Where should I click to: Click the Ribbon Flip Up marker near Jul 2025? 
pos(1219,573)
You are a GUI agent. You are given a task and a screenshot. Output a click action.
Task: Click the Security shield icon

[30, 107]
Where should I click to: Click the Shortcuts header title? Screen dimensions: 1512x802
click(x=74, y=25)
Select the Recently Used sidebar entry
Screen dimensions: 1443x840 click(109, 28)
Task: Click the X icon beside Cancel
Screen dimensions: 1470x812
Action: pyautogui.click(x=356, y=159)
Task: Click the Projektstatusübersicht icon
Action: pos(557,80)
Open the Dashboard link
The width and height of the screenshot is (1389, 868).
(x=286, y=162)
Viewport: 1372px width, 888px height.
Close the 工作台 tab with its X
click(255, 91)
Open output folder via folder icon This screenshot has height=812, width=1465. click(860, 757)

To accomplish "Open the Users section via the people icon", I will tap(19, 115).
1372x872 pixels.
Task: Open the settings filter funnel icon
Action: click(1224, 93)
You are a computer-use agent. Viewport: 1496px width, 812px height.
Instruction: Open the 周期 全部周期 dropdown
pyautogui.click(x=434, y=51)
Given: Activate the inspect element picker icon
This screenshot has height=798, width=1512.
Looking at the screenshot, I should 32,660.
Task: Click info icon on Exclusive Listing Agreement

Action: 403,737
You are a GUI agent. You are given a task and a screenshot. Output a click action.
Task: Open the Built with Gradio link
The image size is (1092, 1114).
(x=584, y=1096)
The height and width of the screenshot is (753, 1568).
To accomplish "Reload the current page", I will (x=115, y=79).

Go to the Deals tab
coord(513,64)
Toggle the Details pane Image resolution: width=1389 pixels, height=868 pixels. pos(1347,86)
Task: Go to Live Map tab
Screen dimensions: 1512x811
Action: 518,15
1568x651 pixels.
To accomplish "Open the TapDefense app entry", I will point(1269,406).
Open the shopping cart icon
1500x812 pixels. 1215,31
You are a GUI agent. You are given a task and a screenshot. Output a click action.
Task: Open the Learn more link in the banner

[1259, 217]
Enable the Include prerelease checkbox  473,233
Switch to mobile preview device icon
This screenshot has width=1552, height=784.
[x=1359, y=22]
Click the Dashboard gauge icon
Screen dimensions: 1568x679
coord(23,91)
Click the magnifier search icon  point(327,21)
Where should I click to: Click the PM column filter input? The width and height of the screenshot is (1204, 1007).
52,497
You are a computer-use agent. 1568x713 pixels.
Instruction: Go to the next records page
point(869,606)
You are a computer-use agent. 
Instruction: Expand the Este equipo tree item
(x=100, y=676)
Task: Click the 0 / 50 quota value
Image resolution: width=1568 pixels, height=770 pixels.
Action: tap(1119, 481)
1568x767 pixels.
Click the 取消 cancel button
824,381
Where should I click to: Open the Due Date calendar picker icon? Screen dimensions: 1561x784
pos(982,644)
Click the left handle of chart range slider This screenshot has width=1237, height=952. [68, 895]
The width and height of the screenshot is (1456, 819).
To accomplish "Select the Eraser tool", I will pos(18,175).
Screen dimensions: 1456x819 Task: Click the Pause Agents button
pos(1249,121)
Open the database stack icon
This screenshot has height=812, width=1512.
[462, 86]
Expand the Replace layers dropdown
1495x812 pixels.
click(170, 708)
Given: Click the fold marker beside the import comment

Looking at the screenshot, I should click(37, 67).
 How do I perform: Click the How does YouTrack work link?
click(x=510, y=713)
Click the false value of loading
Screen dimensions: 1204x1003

◆ ◆ ◆ ◆ ◆ ◆ ◆

WHAT YOU HAVE TO DO —
Your task is to output the material above exactly.

EXERCISE SOLUTION —
Where should I click to: Click the Ribbon Flip Up marker near Jul 2025? 
pos(1219,573)
You are a GUI agent. You are given a task and a screenshot. Output a click action.
Task: Click the Security shield icon

[30, 107]
Where should I click to: Click the Shortcuts header title? Screen dimensions: 1512x802
click(x=74, y=25)
Select the Recently Used sidebar entry
Screen dimensions: 1443x840 click(109, 28)
Task: Click the X icon beside Cancel
Screen dimensions: 1470x812
Action: pyautogui.click(x=356, y=159)
Task: Click the Projektstatusübersicht icon
Action: pos(557,80)
Open the Dashboard link
The width and height of the screenshot is (1389, 868).
(x=286, y=162)
Viewport: 1372px width, 888px height.
Close the 工作台 tab with its X
click(255, 91)
Open output folder via folder icon This screenshot has height=812, width=1465. click(860, 757)

To accomplish "Open the Users section via the people icon", I will tap(19, 115).
1372x872 pixels.
Task: Open the settings filter funnel icon
Action: click(1224, 93)
You are a computer-use agent. Viewport: 1496px width, 812px height.
Instruction: Open the 周期 全部周期 dropdown
pyautogui.click(x=434, y=51)
Given: Activate the inspect element picker icon
This screenshot has height=798, width=1512.
Looking at the screenshot, I should 32,660.
Task: Click info icon on Exclusive Listing Agreement

Action: 403,737
You are a GUI agent. You are given a task and a screenshot. Output a click action.
Task: Open the Built with Gradio link
The image size is (1092, 1114).
(x=584, y=1096)
The height and width of the screenshot is (753, 1568).
To accomplish "Reload the current page", I will (x=115, y=79).

Go to the Deals tab
coord(513,64)
Toggle the Details pane Image resolution: width=1389 pixels, height=868 pixels. pos(1347,86)
Task: Go to Live Map tab
Screen dimensions: 1512x811
Action: 518,15
1568x651 pixels.
To accomplish "Open the TapDefense app entry", I will point(1269,406).
Open the shopping cart icon
1500x812 pixels. 1215,31
You are a GUI agent. You are given a task and a screenshot. Output a click action.
Task: Open the Learn more link in the banner

[1259, 217]
Enable the Include prerelease checkbox  473,233
Switch to mobile preview device icon
This screenshot has width=1552, height=784.
[x=1359, y=22]
Click the Dashboard gauge icon
Screen dimensions: 1568x679
coord(23,91)
Click the magnifier search icon  point(327,21)
Where should I click to: Click the PM column filter input? The width and height of the screenshot is (1204, 1007).
52,497
You are a computer-use agent. 1568x713 pixels.
Instruction: Go to the next records page
point(869,606)
You are a computer-use agent. 
Instruction: Expand the Este equipo tree item
(x=100, y=676)
Task: Click the 0 / 50 quota value
Image resolution: width=1568 pixels, height=770 pixels.
Action: tap(1119, 481)
1568x767 pixels.
Click the 取消 cancel button
824,381
Where should I click to: Open the Due Date calendar picker icon? Screen dimensions: 1561x784
pos(982,644)
Click the left handle of chart range slider This screenshot has width=1237, height=952. [68, 895]
The width and height of the screenshot is (1456, 819).
To accomplish "Select the Eraser tool", I will pos(18,175).
Screen dimensions: 1456x819 Task: Click the Pause Agents button
pos(1249,121)
Open the database stack icon
This screenshot has height=812, width=1512.
[462, 86]
Expand the Replace layers dropdown
1495x812 pixels.
click(170, 708)
Given: Click the fold marker beside the import comment

Looking at the screenshot, I should click(37, 67).
 How do I perform: Click the How does YouTrack work link?
click(x=510, y=713)
Click the false value of loading
Screen dimensions: 1204x1003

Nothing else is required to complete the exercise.